Requirement: Which lines in the records below contain the word "Practitioners"? Copy each of them.

Record excerpts Block Start

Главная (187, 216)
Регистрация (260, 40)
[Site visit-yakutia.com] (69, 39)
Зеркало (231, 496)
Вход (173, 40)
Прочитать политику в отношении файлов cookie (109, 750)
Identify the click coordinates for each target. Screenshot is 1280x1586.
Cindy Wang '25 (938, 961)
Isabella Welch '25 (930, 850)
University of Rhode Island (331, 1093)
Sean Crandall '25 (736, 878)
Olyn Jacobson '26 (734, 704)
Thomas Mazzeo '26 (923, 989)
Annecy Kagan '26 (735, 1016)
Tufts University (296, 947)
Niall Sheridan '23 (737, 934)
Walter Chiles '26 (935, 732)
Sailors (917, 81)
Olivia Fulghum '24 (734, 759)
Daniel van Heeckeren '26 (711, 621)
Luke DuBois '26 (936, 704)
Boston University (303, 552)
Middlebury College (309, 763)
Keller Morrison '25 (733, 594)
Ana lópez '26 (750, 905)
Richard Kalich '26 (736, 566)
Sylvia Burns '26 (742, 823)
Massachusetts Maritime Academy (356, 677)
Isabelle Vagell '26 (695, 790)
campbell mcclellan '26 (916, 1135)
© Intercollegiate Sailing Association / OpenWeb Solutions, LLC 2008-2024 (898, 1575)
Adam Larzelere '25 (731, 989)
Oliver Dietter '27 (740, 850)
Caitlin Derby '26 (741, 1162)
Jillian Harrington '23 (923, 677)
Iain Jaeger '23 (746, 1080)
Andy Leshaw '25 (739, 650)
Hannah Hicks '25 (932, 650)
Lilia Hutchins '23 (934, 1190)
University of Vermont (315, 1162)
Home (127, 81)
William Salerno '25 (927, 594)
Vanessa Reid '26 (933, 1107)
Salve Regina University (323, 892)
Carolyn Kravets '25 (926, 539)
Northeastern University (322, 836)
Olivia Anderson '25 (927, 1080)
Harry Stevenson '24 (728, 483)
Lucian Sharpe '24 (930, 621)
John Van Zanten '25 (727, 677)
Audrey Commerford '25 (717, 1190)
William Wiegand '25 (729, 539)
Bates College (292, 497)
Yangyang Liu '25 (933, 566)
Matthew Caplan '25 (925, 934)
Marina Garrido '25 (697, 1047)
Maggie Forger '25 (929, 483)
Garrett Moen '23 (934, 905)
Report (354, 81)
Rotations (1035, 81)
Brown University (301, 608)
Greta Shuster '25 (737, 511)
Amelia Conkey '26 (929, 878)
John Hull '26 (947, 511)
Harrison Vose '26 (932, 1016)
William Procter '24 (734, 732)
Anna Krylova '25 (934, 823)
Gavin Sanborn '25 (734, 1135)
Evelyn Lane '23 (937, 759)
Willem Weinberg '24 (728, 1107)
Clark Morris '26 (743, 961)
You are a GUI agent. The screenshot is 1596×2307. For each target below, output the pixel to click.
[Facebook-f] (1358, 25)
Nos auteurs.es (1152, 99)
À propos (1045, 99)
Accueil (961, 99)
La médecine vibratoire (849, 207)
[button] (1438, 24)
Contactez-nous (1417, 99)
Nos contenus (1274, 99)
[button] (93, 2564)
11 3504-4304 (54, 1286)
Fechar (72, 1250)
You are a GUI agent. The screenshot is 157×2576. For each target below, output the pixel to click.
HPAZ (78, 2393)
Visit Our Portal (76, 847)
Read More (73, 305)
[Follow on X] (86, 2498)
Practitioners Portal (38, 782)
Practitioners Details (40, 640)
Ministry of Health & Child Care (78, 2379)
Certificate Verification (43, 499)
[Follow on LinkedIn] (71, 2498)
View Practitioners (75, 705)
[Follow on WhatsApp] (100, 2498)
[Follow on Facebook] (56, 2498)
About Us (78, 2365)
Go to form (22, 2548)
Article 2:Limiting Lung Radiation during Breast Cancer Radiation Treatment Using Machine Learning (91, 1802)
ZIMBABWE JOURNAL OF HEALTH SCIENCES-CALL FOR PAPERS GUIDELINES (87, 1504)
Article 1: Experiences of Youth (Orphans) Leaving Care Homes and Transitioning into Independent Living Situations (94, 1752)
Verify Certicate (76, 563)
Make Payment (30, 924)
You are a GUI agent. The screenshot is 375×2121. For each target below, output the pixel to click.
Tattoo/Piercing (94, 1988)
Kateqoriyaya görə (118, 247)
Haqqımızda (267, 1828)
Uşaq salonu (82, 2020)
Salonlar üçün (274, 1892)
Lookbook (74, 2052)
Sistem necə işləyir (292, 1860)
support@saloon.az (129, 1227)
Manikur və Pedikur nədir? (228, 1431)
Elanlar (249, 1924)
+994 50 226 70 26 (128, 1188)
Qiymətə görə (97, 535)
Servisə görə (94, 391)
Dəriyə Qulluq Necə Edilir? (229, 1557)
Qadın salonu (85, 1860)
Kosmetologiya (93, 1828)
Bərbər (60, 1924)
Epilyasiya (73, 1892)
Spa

Record excerpts Block End

Task response:
Practitioners Portal (38, 782)
Practitioners Details (40, 640)
View Practitioners (75, 705)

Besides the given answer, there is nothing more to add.